It’s not only women posting either. A good number of male abuse survivors joined in the conversation, along with a host of sympathetic and supportive voices. However, sprinkled throughout the camaraderie and goodwill, there was a very disappointing (albeit small) undercurrent of racism and sexism. It is in response to this undercurrent that I am writing this article. If we want #MeToo to reach its full potential, we must protect the purity of the messaging.

It is estimated that 1 in 4 women and 1 in 6 men are sexually abused in their lifetime.
— U.S. Department of Justice

Now, let me be very clear: If a woman is raped by a white man, it can be natural for her to initially fear other white men. If a woman is raped by a black man, she may feel anxiety the next time she sees another black man. The same goes for middle eastern, Asian, tall, fat, old, young, and other descriptive factors. However, just because something is natural and understandable, doesn’t make it ideal or healthy as a long-term pattern. In fact, if this initial knee-jerk reaction develops into a prolonged state of emotional being, it can be a very serious problem.

Rose McGowan, who I applaud for her courage and tenacious determination, recently tweeted:

The tweet reads, in part, “All of you old frat guys that are clinging to the ways of the white male mafia paradigm just need to go.”

Other people have tweeted:

“I’m a white male. I’m not among #MeToo but I am shocked at how many women experience abuse from mostly white men. Thank you for speaking out.”

So a straight white Christian man stepped into my #MeToo post on Facebook and made it the Oppression Olympics. Because of course he did.

For every time you speak up against sexual assault, expect a dozen white men to troll your post ready to mansplain why you’re wrong. #MeToo

As someone who was sexually abused by a white man, stalked by a black man, and sexually harassed by a Hispanic man, I can tell you, evil does not have a race.

Also, while I tweeted #MeToo stories and sentiments quite a bit last night, absolutely no one of any color or gender tried to shame me or “mansplain” anything to me. Maybe I’m a lucky exception.

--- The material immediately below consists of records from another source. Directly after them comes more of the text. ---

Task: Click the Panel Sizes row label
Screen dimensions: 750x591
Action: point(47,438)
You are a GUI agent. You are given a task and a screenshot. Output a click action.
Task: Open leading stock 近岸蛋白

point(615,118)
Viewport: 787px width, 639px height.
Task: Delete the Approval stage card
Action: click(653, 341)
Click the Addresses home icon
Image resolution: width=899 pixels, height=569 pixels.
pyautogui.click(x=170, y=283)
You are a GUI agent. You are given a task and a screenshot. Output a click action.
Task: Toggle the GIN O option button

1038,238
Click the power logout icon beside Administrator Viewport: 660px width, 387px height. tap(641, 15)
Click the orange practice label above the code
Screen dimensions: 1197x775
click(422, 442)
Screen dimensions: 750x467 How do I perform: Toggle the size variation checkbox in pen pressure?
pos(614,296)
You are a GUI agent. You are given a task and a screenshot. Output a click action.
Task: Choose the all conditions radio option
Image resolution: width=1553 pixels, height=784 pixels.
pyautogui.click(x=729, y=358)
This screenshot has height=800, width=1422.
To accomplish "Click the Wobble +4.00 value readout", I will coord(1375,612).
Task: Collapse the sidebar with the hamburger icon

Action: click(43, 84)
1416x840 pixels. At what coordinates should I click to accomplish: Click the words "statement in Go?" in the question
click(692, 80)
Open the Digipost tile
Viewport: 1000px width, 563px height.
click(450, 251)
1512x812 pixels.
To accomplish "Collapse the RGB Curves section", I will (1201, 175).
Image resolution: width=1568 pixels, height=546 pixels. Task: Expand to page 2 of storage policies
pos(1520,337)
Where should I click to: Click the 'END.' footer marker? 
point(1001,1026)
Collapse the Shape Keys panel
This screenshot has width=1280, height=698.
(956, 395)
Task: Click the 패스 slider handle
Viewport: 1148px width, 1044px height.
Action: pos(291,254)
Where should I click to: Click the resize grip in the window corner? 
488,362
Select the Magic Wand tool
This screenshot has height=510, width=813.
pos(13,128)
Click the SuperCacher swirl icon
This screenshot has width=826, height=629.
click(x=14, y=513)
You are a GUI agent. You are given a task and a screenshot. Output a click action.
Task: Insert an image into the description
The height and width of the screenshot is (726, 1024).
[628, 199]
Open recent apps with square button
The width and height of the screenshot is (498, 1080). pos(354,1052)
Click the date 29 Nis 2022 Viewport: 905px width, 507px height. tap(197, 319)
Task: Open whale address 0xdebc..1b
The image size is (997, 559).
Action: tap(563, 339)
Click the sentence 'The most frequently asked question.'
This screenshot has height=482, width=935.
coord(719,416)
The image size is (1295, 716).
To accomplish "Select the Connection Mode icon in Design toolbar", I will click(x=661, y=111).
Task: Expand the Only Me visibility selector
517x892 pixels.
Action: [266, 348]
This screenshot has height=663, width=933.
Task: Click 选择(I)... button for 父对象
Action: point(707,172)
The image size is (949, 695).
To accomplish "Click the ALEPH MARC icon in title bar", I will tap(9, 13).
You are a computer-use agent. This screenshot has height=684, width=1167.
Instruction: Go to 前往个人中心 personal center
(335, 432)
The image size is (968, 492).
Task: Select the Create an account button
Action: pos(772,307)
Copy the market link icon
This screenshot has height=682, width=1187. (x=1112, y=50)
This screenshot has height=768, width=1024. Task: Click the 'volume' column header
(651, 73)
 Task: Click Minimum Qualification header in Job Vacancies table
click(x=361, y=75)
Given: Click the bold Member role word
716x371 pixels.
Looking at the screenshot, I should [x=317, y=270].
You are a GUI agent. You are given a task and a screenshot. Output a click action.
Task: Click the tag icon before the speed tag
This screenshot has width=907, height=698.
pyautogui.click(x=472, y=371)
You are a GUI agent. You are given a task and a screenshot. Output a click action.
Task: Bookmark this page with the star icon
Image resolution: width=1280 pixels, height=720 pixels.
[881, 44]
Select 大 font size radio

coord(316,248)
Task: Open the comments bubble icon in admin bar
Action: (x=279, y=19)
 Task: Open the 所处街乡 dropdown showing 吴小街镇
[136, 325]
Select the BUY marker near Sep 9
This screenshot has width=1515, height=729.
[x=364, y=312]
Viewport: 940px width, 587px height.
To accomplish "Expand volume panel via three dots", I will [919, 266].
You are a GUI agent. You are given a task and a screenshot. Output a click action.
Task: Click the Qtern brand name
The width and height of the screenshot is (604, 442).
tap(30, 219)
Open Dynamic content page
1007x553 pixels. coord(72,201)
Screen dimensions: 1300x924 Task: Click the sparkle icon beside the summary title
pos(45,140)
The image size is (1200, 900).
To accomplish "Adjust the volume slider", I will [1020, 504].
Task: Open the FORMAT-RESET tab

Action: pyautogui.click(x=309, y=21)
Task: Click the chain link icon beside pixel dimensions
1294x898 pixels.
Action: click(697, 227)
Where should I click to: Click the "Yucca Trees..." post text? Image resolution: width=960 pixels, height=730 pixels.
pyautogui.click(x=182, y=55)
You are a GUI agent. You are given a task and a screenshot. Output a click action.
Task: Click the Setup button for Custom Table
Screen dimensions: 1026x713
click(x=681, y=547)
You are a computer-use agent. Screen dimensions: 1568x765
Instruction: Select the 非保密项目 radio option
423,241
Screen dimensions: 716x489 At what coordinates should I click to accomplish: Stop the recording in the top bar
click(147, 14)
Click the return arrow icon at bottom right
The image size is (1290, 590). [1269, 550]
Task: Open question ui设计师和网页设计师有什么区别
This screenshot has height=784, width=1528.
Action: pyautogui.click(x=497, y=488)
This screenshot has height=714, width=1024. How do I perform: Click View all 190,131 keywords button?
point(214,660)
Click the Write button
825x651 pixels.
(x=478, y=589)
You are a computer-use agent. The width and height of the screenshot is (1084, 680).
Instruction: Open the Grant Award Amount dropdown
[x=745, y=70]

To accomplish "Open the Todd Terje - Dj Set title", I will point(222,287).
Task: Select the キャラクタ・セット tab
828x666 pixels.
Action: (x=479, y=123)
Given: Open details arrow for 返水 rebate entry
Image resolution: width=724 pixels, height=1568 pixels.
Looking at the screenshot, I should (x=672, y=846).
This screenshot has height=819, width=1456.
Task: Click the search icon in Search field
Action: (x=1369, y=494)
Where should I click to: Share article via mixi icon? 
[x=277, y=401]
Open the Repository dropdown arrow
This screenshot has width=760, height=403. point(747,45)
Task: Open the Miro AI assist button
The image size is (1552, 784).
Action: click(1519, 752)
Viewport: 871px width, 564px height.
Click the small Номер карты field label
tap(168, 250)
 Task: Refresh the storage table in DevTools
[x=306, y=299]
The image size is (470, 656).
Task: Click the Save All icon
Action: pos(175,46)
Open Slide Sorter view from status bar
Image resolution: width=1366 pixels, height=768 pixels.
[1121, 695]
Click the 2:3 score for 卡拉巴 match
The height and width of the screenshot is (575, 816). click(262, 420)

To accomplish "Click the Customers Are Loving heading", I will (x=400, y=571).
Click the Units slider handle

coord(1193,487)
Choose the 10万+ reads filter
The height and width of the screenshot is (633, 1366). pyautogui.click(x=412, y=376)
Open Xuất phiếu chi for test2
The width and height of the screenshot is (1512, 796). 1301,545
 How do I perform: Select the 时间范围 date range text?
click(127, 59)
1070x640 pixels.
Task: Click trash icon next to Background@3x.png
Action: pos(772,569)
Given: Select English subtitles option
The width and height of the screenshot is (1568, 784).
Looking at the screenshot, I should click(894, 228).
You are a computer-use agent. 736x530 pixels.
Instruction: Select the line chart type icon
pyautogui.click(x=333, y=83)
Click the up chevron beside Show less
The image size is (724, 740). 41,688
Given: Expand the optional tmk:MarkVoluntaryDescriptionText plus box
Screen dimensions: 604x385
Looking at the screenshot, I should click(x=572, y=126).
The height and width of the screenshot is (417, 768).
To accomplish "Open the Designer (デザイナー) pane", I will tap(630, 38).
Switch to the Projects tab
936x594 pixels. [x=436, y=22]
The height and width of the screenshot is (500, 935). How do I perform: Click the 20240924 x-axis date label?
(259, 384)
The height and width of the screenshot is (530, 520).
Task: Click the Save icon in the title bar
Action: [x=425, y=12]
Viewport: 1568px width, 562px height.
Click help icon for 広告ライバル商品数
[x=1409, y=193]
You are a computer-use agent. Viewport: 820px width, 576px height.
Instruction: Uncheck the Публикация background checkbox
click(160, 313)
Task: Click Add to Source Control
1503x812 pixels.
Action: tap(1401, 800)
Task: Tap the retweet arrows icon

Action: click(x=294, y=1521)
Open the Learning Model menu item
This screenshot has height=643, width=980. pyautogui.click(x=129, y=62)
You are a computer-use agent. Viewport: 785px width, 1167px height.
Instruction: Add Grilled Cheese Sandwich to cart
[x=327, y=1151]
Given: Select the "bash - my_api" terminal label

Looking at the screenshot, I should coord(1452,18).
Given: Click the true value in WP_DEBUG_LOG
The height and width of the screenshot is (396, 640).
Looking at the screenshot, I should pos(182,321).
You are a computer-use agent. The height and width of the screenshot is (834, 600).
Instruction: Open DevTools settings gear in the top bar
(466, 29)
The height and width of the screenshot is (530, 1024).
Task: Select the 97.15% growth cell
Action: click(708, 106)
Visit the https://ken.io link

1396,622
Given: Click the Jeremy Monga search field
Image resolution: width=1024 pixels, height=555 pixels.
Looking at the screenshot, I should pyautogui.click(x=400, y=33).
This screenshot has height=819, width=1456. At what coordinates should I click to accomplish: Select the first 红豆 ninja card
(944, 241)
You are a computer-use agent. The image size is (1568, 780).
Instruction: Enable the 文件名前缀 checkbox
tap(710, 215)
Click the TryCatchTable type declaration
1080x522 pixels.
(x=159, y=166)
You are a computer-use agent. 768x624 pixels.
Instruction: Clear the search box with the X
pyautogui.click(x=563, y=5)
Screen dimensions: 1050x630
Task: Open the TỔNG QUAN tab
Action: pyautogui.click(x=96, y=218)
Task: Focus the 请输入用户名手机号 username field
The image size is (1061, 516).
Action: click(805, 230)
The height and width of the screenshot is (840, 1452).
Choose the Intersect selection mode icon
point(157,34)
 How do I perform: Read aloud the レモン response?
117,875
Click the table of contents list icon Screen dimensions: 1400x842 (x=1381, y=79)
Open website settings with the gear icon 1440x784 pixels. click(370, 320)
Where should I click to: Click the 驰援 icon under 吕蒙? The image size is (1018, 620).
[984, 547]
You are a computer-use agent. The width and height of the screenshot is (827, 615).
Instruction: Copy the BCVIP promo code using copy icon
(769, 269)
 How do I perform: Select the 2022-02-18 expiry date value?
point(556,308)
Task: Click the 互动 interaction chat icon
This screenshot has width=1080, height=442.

Maybe sexist jerks find my guaranteed wordy rebuttals intimidating. I have no idea.

Whatever the case, there are several reasons why blaming all rape and abuse on white men is wrong and endangers women and girls. Here are a few:

1. It’s just plain inaccurate.

According to the U.S. Department of Justice, from the years 2005 to 2010, 57% of rapists were white. That’s roughly 6 out of every 10. When one considers that 61.3% of all Americans are white (or roughly 6 out of 10) it becomes evident that this statistic needs to be viewed in the context of America’s demographical makeup.

Sexual predators can be absolutely any skin color. From 2005 to 2010, 27% of sexual predators were black, and 15% were mixed ethnicity, other ethnicity, or of unknown background.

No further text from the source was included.